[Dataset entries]
******
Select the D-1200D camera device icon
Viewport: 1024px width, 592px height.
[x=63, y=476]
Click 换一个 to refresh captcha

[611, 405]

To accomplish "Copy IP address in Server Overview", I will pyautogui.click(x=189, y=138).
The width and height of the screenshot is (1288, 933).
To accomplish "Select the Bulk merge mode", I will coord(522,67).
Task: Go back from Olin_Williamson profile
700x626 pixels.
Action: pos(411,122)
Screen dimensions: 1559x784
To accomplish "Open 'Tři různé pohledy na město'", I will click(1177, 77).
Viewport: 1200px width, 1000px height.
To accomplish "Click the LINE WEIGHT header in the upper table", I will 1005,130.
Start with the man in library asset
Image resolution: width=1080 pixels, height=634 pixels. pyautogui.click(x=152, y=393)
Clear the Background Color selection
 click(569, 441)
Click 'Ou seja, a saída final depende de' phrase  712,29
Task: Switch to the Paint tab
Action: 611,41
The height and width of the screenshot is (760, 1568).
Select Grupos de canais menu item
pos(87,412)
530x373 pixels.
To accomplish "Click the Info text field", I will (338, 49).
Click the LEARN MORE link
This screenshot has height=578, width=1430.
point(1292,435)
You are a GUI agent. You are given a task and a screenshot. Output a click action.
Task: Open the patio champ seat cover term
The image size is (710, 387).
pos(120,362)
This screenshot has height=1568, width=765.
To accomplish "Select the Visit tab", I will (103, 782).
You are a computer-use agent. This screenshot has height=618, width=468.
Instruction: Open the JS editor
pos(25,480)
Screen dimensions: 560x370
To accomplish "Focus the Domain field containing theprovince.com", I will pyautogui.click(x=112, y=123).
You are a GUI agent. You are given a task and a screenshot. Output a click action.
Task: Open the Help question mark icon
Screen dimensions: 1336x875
******
Your answer should be the lines from the one containing "The height and" to the end of the entries above, restated exactly and alone.

▶ ANSWER TO THIS PROBLEM:
The height and width of the screenshot is (760, 1568).
Select Grupos de canais menu item
pos(87,412)
530x373 pixels.
To accomplish "Click the Info text field", I will (338, 49).
Click the LEARN MORE link
This screenshot has height=578, width=1430.
point(1292,435)
You are a GUI agent. You are given a task and a screenshot. Output a click action.
Task: Open the patio champ seat cover term
The image size is (710, 387).
pos(120,362)
This screenshot has height=1568, width=765.
To accomplish "Select the Visit tab", I will (103, 782).
You are a computer-use agent. This screenshot has height=618, width=468.
Instruction: Open the JS editor
pos(25,480)
Screen dimensions: 560x370
To accomplish "Focus the Domain field containing theprovince.com", I will pyautogui.click(x=112, y=123).
You are a GUI agent. You are given a task and a screenshot. Output a click action.
Task: Open the Help question mark icon
Screen dimensions: 1336x875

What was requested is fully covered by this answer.